> The task: Please render the lines, from the one containing "gone [307, 374]" through the last line, as a two-column CSV with the columns word and coordinates. Give one row per line, with the line's text and its answer each in a single quoted field and any line breaks replaced by spaces.

>>>

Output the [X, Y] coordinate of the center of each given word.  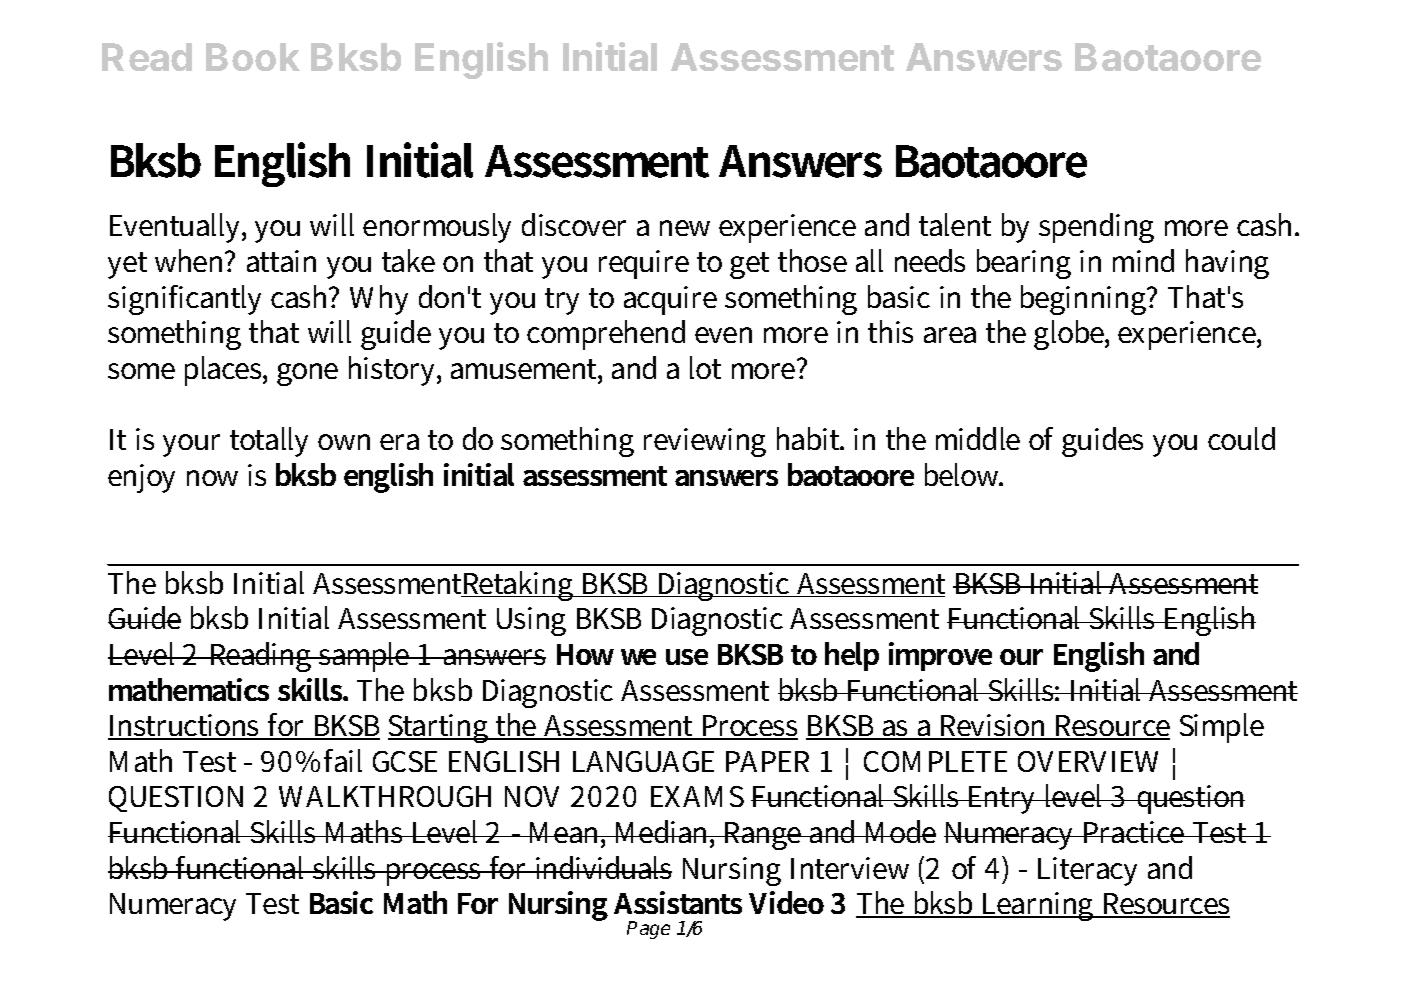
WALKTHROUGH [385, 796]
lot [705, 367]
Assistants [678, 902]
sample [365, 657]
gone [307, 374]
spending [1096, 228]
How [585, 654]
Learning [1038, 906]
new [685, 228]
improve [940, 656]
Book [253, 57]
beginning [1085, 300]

<<<

> Completed exercise:
word,coordinates
"gone","[307, 374]"
"spending","[1096, 228]"
"How","[585, 654]"
"Learning","[1038, 906]"
"new","[685, 228]"
"improve","[940, 656]"
"Book","[253, 57]"
"beginning","[1085, 300]"